In my paper on connectionism in AI Magazine a few years ago, I argued that part of the excitement surrounding connectionism in its early stages was the claim of skipping the second realm, i.e., it was more directly physical and not representational. Most connectionists quickly abandoned this notion, since they came to see that it was every bit as representational as the symbolic systems, only different. Edelman seems to think he is offering a purely physicalist account, without any representational intervention, but I think there is representation there nevertheless.
I think that the enlightened connectionist position has always been that the cognitive realm (which is more or less the representational realm) is reducible to the functional realm - you don't find many connectionists talking directly in terms of physics. It's just that they want to reduce it to functional mechanisms quite different from those used by traditional AI and cognitive science.

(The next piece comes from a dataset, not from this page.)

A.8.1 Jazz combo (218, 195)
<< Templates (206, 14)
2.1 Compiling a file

To be strictly accurate I should probably introduce the cognitive realm as a fifth realm - i.e. the realm concerned with the explanation of behaviour - and not beg any questions about the identification of this with the representational realm. Some cognitive scientists want to skip the representational realm altogether, and go straight from the cognitive to the functional (e.g. Brooks, Freeman, the Churchlands on some days, and possibly some of the connectionists you mention). Most cognitive scientists, by contrast, take it for granted that cognitive explanation will be representational explanation; or more accurately, jointly representational and functional explanation. A few people (Fodor, Pylyshyn, ...) might hold that one can perform the reduction to the representational realm fully before a reduction to the functional realm, but even these people will rely on nonrepresentational functional explanations for some cognitive phenomena, e.g. perception. But I'd better stop now. The space of realms is getting cluttered.